External reference data are going to play an increasing role in data quality improvement and a recent trend around the world helps a lot: Governments are unlocking their data stores.
Some available initiatives in English are the US data.gov and the UK “show us a better way”.
Today I attended a “Workshop on the use of public data in the private sector” arranged by the Danish National IT and Telecom Agency as part of the similar initiative in my home country.
The initiatives around the world are a bit different in focus areas and on which data to be released depending on the administrative traditions and local privacy policies.
As an organisation you may integrate with such public reference data either directly or through services from private vendors who add value by reformatting, merging, enriching and bundling with other services. One add on service on the international scene will be supplying consistency – as far as possible – between the datasets from each country.
One way or the other public reference data will become a part of the data architecture in most organisations. Applications in the cloud will probably be (actually are) first movers in this field.
Public reference data will bring operational databases and data warehouses closer to that “one version of the truth” that we talk so much about but have so much trouble achieving and even define.

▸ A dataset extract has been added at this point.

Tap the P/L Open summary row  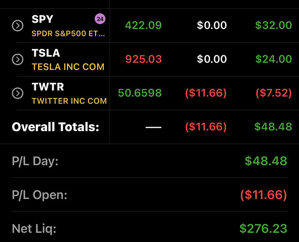coord(150,195)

Now some of the trouble can be solved by: Government says so.
Hi, I found my way here via Christian Lanng of ITST.dk who pointed to http://www.version2.dk/artikel/11455-slip-de-offentlige-data-fri where you commented. I don’t speak danish but my educated guess is you pointed out that a lot of information needs to be available in a way that interest from outside Denmark can be satisfied as well. I quite agree. There are a lot of initiatives and examples around opening up government data for free re-use by the public, but a lot of those initiatives are invisible to eachother because of language differences.
As a spin-off of my work with the Dutch government around open gov data, I am planning to start building a list of pointers (to initiatives, to data sources, to examples of reuse of data) for European countries, so that at least people know what is there. Currently finding things is the hard part. We will most likely host the list of pointers at http://ourdata.eu (but there’s nothing on-line yet. Will try and do that in the weekend)

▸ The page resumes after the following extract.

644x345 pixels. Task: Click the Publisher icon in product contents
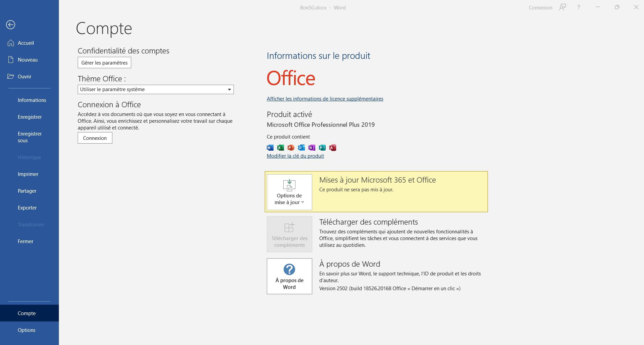pos(322,148)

I just posted about demographic vs. firmagraphic data – http://bit.ly/VKxdJ – and much of that is based on public information already available from governments. The two clear examples are address tables provided by government postal agencies and industry codes, but it goes beyond that depending on the country. The problem is getting the data in a usable format. I’ve found that the best firmagraphic data providers use government chamber of commerce information, e.g., Company House for UK or KvK for Netherlands (agreeing with previous comment), as their base and then build up from there.
For more, check out http://www.markgoloboy.com or find me on twitter http://www.twitter.com/markgoloboy.
Thanks Ton and Mark for your comments.
@Ton: Yes, I did suggest that the Danish initiative also should be documented in English (lingua franca today), like the Dutch and other initiatives where English isn’t an official language. Fortunately my suggestion has already been adapted as a possibility: http://digitaliser.dk/forum/374605 (in Danish).
@Mark: It’s very true that possibilities with public reference data already exists – and I have also worked a lot with those. I also agree with you that the quality are better when you directly or indirectly use the local government source.